Activity -> In the discussion of office working, what does the KangaNews survey show as the primary problem people have with working in the office?

Davison Going back to the KangaNews survey, the primary problem people have with office working seems to be commuting, while there are plenty of perceived benefits from being in the office [see charts 2 and 3]. Is it possible we do not have a working-style problem but an infrastructure problem?

DREW It depends on what the commuting problem is about. Is it a hygiene issue that will dissipate over time as people become more comfortable living in a COVID-19 world, or just that people think they can convert commuting time to something more valuable? I think it is probably a little of both.

Many have elected to take a ‘tree change’ during this period and we have seen house prices increase further out from our cities. Equally, starting to go back into the office will have an impact on the quality of the overall day if you are commuting for longer than when you were working from home.

The other interesting thing about the survey data is that the top half of the primary benefits of office working are personal benefits. But it is all the other, relatively lower things – like being better for creativity and for dealing with external parties –  that we have been citing for many decades as the reason we create workplaces in the first place.

Given data ->

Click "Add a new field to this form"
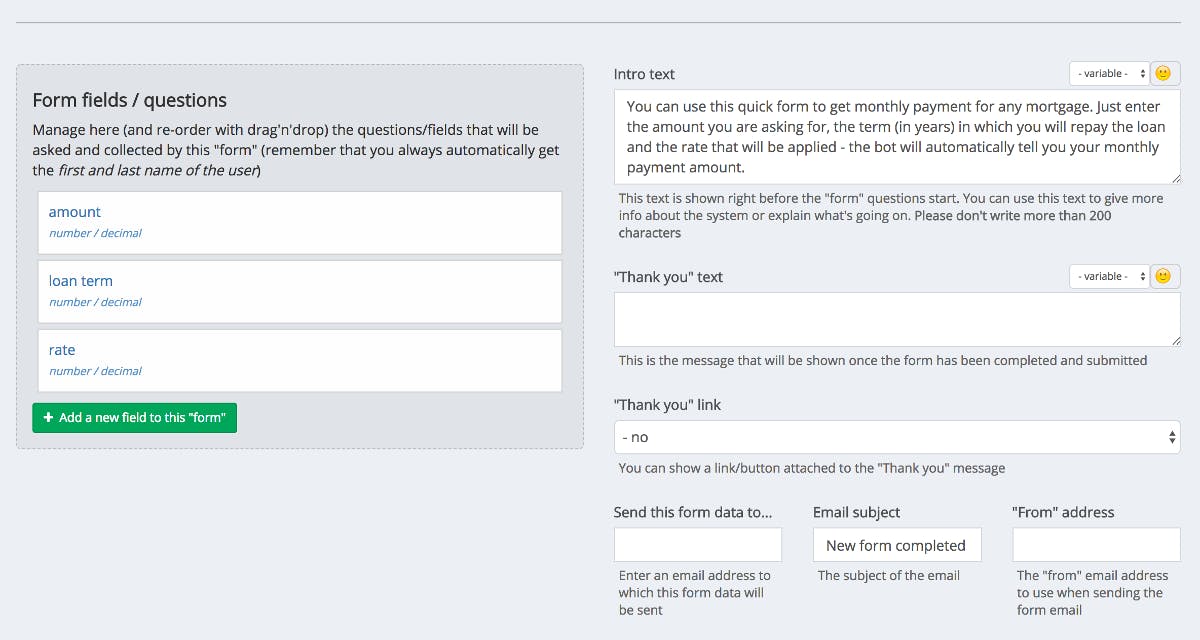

Response box -> Commuting.